The Arizona Republic covers the story in "Debate Rages Over Mine Project" Nov 12, 2012 p. B1 by C. Harris.
The article explains that a Canadian company - Curtis Resources - wants to open a mine that will inject sulfuric acid under the ground to leach copper from the soil.

Curtis Resources "purchased property near the geographic center of Florence and secured a mineral lease on unincorporated state trust land that is surrounded by the municipality."

The Town Council of Florence voted it down because of concerns about the environmental/health impacts. But, the town has no jurisdiction over state trust land. And so the battle rages.
Can you imagine how you would feel if a mining company starts injecting sulfuric acid into your land adjacent to your home?

Propublica has an excellent article addressing the environmental risks to the nation's water supplies as a consequence of lax mining and energy extraction laws.

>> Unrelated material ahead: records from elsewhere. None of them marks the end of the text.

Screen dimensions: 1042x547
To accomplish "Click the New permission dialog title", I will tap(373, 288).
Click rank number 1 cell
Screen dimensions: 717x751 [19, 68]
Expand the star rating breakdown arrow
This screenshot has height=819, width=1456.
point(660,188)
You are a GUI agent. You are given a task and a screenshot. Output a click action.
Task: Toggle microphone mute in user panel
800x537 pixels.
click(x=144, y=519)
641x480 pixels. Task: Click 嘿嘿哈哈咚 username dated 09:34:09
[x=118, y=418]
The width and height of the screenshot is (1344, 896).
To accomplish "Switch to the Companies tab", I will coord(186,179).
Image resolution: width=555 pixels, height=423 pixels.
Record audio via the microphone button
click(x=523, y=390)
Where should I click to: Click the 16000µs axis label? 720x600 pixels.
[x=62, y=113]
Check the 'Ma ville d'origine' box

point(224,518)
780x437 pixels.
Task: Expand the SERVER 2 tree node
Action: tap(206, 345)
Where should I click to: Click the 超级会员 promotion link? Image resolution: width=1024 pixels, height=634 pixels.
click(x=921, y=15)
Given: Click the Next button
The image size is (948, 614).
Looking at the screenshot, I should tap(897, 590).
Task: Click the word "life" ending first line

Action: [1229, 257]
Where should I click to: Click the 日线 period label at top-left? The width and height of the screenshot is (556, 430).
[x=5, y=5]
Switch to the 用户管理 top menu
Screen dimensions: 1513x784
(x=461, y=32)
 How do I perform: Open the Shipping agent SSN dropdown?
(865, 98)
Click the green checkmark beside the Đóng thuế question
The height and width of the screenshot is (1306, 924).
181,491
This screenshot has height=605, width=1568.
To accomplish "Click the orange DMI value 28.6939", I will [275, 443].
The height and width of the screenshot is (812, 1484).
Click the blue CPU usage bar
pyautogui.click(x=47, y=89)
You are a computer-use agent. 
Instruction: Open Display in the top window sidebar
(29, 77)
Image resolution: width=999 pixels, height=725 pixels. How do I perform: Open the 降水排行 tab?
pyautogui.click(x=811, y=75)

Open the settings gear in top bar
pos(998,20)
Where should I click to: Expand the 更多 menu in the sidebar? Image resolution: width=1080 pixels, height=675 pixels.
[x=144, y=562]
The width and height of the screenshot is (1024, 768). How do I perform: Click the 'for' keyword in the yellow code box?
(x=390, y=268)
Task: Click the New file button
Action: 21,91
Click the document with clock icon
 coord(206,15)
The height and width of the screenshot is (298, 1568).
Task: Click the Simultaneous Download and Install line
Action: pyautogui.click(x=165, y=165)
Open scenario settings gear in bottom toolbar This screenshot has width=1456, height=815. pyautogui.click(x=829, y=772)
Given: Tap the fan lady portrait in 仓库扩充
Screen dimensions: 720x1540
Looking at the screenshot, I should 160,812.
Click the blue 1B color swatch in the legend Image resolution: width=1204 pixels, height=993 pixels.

Poisoning the Well: How the Feds Let Industry Pollute the Nation’s Underground Water Supply by Abrahm Lustgarten ProPublica, Dec. 11, 2012, 12:01  http://www.propublica.org/article/poisoning-the-well-how-the-feds-let-industry-pollute-the-nations-undergroun

[Excerpted] Federal officials have given energy and mining companies permission to pollute aquifers in more than 1,500 places across the country, releasing toxic material into underground reservoirs that help supply more than half of the nation's drinking water.

In many cases, the Environmental Protection Agency has granted these so-called aquifer exemptions in Western states now stricken by drought and increasingly desperate for water.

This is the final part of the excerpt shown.